■ The problem
Look through the material below. Copy every line with the string "Close" in it.

■ Records shown
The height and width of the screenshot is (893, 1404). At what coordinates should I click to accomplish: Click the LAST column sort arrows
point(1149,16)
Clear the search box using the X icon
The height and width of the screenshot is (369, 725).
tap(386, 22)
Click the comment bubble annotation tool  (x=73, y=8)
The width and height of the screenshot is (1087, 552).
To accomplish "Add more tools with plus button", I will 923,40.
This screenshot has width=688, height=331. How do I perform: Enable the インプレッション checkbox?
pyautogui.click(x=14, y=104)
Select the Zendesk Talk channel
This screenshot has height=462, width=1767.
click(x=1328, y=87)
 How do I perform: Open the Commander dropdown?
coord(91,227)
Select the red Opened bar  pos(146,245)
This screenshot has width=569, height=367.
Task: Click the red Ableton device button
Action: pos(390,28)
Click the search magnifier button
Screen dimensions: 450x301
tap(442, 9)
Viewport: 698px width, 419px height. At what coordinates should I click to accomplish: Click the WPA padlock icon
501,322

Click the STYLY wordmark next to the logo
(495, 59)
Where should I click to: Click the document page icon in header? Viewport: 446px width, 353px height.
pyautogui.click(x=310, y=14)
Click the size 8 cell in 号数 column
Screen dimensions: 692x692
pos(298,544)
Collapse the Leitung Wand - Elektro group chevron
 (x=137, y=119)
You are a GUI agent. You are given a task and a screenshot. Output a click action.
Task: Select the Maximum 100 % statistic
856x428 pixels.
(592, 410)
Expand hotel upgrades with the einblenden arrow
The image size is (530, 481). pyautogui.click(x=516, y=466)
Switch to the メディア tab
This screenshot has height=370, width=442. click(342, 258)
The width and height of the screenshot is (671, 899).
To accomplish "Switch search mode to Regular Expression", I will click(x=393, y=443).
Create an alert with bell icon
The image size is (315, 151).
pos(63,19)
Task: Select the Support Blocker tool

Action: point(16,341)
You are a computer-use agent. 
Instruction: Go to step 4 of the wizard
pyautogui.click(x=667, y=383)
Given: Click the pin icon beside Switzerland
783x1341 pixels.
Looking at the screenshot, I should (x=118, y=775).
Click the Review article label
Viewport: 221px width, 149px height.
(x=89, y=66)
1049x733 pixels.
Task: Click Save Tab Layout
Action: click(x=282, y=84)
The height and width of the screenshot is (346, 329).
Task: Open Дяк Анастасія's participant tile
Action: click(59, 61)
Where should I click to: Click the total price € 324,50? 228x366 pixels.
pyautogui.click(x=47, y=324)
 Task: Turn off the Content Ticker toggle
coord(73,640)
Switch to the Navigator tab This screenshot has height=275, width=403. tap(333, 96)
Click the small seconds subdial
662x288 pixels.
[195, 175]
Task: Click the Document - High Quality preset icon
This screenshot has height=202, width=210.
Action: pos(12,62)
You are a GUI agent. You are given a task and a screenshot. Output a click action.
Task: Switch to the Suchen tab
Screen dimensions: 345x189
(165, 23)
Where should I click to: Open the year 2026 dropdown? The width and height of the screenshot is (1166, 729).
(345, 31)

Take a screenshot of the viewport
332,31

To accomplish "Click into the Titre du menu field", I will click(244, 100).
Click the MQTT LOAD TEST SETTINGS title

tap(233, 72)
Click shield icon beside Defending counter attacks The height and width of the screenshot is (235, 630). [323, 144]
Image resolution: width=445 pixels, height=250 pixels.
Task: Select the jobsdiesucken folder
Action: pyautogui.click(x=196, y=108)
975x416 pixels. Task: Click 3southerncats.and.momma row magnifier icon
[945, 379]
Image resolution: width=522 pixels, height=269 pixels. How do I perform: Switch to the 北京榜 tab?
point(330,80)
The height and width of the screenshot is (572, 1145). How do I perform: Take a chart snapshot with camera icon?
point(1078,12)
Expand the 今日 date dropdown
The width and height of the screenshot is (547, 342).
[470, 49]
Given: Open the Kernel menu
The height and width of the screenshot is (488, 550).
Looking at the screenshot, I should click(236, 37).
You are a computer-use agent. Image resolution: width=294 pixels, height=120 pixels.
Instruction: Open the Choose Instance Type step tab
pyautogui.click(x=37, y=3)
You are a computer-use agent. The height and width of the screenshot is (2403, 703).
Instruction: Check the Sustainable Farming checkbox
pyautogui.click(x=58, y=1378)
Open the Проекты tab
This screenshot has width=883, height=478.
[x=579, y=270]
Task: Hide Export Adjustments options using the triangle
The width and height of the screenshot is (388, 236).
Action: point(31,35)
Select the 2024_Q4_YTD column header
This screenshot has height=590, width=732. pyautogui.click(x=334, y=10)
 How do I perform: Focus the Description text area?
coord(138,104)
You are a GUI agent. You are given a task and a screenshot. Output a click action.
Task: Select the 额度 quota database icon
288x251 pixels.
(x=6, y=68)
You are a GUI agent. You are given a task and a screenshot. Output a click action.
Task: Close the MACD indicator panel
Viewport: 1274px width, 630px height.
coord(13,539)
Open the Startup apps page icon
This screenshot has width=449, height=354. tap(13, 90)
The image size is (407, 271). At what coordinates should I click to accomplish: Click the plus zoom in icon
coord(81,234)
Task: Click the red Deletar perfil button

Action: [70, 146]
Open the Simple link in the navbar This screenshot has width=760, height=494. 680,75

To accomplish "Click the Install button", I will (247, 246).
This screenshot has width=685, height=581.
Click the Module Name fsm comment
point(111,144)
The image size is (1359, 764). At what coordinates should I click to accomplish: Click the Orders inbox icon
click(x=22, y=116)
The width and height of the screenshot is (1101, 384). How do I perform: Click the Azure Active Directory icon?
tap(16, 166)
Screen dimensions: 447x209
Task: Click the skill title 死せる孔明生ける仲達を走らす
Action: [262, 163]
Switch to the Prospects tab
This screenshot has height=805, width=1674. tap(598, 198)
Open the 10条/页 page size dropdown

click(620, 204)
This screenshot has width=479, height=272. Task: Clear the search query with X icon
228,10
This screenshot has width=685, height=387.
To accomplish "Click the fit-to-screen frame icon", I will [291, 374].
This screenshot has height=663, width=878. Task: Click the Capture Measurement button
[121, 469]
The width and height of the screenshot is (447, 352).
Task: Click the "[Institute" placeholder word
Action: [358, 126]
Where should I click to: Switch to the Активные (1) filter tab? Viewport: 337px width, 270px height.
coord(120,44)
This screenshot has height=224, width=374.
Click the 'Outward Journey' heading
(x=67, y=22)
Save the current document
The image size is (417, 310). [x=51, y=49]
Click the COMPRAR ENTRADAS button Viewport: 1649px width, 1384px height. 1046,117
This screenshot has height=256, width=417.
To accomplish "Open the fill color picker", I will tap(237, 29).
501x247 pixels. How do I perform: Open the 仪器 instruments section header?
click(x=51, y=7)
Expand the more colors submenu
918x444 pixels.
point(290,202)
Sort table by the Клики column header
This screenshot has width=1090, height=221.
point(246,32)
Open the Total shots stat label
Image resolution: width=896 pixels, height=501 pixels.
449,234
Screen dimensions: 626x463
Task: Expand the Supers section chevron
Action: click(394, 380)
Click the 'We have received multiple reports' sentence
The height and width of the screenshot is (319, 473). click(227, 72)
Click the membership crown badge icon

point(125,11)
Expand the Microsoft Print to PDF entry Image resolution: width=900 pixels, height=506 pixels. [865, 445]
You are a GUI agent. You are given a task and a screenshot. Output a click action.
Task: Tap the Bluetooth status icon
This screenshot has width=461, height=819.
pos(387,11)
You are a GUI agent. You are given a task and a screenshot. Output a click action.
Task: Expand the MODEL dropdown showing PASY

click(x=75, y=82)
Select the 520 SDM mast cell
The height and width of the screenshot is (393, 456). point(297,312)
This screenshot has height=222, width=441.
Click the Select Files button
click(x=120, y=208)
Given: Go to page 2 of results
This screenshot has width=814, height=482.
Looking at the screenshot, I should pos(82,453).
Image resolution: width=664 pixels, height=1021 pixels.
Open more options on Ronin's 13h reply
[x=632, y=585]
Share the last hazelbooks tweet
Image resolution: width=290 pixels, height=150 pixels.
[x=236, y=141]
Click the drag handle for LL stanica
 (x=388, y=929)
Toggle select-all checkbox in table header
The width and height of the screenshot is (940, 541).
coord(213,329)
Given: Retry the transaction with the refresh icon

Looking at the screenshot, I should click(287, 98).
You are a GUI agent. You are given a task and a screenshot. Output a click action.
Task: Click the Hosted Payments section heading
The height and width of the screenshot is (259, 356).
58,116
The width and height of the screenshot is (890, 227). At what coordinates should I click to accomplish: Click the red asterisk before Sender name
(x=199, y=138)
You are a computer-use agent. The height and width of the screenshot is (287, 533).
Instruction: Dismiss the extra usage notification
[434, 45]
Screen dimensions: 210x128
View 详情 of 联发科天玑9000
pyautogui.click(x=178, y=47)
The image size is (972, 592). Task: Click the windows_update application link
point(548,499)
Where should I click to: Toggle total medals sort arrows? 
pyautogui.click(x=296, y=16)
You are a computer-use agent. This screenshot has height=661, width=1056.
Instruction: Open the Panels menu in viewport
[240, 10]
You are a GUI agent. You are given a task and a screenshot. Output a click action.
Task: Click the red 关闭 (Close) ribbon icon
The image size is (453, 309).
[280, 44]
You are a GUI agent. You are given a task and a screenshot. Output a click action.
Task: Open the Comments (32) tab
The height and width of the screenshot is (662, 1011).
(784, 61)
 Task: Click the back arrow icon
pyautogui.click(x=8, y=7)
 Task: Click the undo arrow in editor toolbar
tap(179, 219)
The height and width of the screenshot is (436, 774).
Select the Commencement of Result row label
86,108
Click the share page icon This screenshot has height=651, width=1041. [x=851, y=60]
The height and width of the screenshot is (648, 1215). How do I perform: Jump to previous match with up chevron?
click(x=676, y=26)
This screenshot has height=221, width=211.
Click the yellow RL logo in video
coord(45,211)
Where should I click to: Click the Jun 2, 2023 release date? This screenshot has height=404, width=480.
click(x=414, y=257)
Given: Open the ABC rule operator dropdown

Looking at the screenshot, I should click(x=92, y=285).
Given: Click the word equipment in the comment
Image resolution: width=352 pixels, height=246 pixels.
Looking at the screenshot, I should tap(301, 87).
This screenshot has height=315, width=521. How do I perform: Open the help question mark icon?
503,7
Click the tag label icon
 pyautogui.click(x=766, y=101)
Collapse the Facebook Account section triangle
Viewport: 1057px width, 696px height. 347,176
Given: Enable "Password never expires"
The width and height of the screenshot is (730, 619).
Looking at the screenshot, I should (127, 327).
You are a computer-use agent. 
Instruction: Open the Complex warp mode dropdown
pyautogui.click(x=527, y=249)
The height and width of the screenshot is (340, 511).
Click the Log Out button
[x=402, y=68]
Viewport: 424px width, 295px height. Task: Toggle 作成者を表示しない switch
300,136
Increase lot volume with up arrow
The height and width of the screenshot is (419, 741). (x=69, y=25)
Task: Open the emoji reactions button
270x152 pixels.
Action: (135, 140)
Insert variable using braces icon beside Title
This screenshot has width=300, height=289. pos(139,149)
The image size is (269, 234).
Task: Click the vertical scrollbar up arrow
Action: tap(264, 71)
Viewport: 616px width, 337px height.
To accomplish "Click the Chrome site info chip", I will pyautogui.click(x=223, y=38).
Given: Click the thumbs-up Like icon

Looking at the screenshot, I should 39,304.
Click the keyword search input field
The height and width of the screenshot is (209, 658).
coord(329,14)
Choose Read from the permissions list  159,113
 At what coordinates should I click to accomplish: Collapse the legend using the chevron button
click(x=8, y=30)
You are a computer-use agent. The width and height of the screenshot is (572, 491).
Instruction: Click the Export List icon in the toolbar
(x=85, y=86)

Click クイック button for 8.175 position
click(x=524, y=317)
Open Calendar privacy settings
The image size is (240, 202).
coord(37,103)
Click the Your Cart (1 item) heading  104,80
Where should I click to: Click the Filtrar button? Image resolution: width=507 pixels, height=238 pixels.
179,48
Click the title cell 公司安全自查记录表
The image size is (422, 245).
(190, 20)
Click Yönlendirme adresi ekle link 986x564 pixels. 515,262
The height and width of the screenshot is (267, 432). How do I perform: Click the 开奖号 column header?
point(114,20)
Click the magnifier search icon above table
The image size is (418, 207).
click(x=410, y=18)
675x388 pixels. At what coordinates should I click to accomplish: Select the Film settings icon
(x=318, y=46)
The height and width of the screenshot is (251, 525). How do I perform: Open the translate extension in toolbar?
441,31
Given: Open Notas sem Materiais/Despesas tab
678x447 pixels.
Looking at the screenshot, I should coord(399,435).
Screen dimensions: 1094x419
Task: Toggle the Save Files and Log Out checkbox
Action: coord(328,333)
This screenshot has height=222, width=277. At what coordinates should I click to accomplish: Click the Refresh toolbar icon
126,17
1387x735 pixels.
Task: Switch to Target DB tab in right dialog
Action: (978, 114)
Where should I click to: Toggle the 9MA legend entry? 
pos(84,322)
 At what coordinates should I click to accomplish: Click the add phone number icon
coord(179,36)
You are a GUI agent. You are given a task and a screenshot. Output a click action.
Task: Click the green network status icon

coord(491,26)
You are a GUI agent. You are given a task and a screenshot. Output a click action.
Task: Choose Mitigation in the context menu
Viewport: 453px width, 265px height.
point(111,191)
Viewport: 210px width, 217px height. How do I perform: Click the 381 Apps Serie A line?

■ Output for this task
Task: Close the MACD indicator panel
Task: Click the red 关闭 (Close) ribbon icon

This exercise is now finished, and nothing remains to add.